**Problem statement**. All entries should be copied exactly; the pictures stay out.

**Listed entries**.
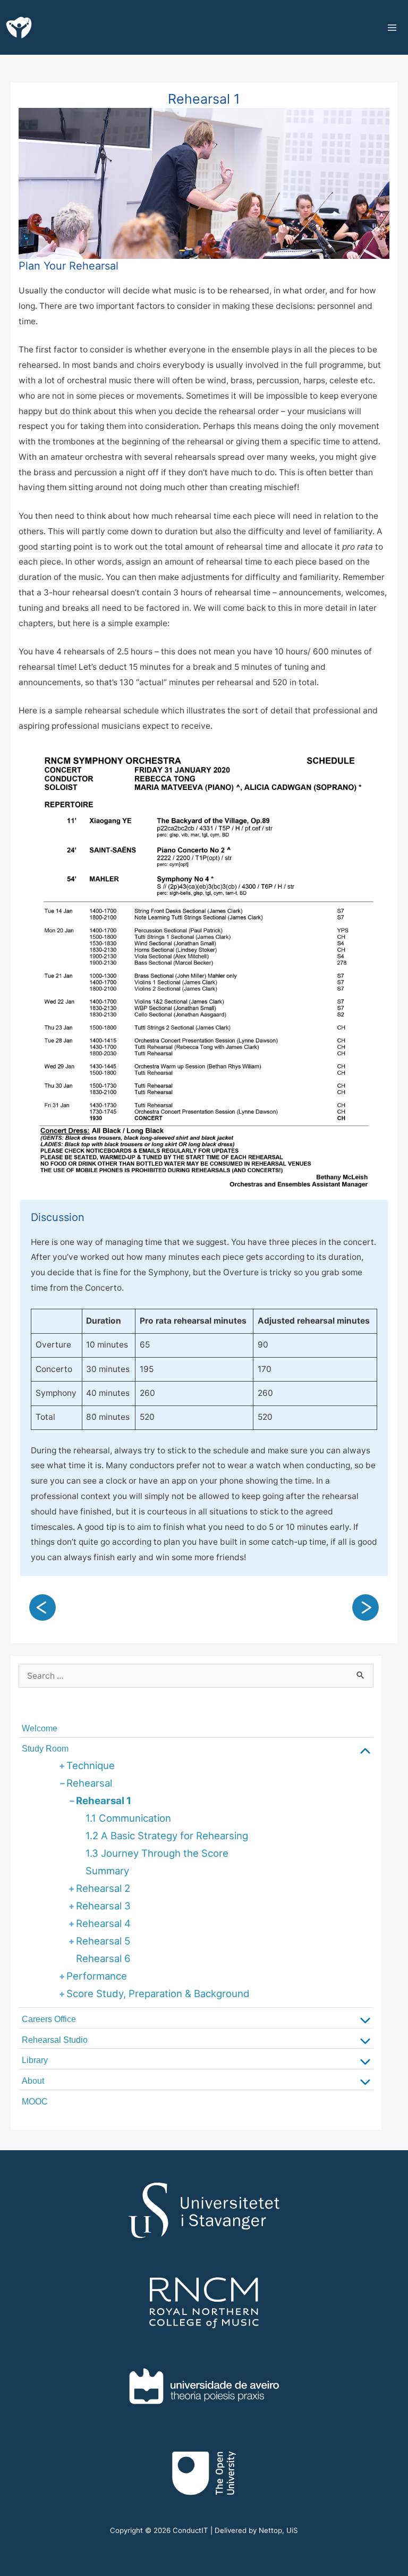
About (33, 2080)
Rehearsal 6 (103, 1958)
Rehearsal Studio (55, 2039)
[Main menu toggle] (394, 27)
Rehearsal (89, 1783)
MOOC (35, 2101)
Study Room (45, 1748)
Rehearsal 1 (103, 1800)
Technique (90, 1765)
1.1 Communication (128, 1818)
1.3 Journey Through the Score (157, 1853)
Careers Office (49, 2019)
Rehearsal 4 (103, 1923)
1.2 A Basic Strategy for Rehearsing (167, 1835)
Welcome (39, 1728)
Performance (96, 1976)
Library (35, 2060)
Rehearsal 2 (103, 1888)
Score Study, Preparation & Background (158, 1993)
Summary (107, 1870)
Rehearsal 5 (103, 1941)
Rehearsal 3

**The completed task**.
About (33, 2080)
Rehearsal 6 (103, 1958)
Rehearsal Studio (55, 2039)
[Main menu toggle] (394, 27)
Rehearsal (89, 1783)
MOOC (35, 2101)
Study Room (45, 1748)
Rehearsal 1 (103, 1800)
Technique (90, 1765)
1.1 Communication (128, 1818)
1.3 Journey Through the Score (157, 1853)
Careers Office (49, 2019)
Rehearsal 4 (103, 1923)
1.2 A Basic Strategy for Rehearsing (167, 1835)
Welcome (39, 1728)
Performance (96, 1976)
Library (35, 2060)
Rehearsal 2 (103, 1888)
Score Study, Preparation & Background (158, 1993)
Summary (107, 1870)
Rehearsal 5 (103, 1941)
Rehearsal 3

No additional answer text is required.